__WHAT YOU NEED TO DO__:
In the excerpt on shifting political views, which conservative talk-radio host is named as the exception among those who could have civil conversations with liberal adversaries?

__EXCERPT PROVIDED__:
--------

I used to be pretty far to the right, especially about world affairs; but, I got sick of being lied to. I know these sources and their basic arguments....they haven't added anything new in recent years; the only difference is that the right was feeling comfortable and confident when Dubya became president in 2000. By the time he ran for re-election, conservatives and libertarians were starting to realize that things weren't working out the way they were supposed to; but rather than step back and re-evaluate their positions, they went even more gonzo and hostile to all criticism. Most of the conservative talk-radio hosts (except for Michael Savage) could have civil conversations with their liberal adversaries until about five years ago, when they all headed for their bunkers.

I used to be more conservative than I am now; sort of mainstream liberal on social matters, and quite hawkish on foreign ones...but I was hawkish because I believed in the inherent and self-evident benevolence of Western behaviour, particularly military, in all instances.

So when I read recently that Camille Paglia--a career liberal "contrarian" if ever there was one, not that anyone pays attention to her these days--inform us vapidly that, while she opposed the Iraq War before it started, we all have a responsibility to support the war once it has been engaged...even behind the sound of my jaw-dropping, I recognized a similar bone-deep doctrinal obedience within my old, unreflective self.

Before, I would have termed myself a "centrist";for an apt description of what that often actually means, read Glenn Greenwald's expert smack-down:

Like many other self-proclaimed "scholars" of the Brookings Institution, Benjamin Wittes never tires of branding himself a "centrist." But like Brookings itself, this so-called centrism is devoid of any coherent worldview and instead has one overarching purpose: to defend Beltway elite prerogatives and specifically the bipartisan orthodoxies of the National Security State. That's why Brookings is so lavishly funded and why it exists, and that -- in almost every instance -- is what D.C. denizens mean when they talk about "centrism": subservient defenders of the status quo.

--------

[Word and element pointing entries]
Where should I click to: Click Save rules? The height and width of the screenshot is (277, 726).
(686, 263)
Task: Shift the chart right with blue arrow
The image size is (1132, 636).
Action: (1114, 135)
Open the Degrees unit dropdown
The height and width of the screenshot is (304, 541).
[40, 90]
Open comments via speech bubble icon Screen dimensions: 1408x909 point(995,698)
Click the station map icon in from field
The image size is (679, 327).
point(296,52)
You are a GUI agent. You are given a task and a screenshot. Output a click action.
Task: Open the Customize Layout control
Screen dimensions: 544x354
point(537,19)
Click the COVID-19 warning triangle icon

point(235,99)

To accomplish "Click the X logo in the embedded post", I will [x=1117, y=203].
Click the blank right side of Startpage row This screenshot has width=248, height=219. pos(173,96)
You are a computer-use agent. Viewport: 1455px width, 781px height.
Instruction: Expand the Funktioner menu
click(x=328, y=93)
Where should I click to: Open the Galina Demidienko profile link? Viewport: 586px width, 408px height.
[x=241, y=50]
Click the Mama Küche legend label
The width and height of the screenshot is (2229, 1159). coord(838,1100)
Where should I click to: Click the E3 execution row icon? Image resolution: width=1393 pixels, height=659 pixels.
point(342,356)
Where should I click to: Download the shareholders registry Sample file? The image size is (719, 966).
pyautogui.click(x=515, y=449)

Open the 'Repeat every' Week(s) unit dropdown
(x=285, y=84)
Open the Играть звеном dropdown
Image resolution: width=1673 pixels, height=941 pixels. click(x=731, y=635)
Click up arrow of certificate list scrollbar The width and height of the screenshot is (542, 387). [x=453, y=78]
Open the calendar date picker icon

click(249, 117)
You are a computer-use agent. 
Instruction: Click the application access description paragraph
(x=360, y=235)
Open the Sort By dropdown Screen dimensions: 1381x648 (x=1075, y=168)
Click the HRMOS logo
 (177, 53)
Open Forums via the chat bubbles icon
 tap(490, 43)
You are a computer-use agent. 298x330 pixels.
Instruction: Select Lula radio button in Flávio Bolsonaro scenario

--------

__CORRECT OUTPUT__:
Michael Savage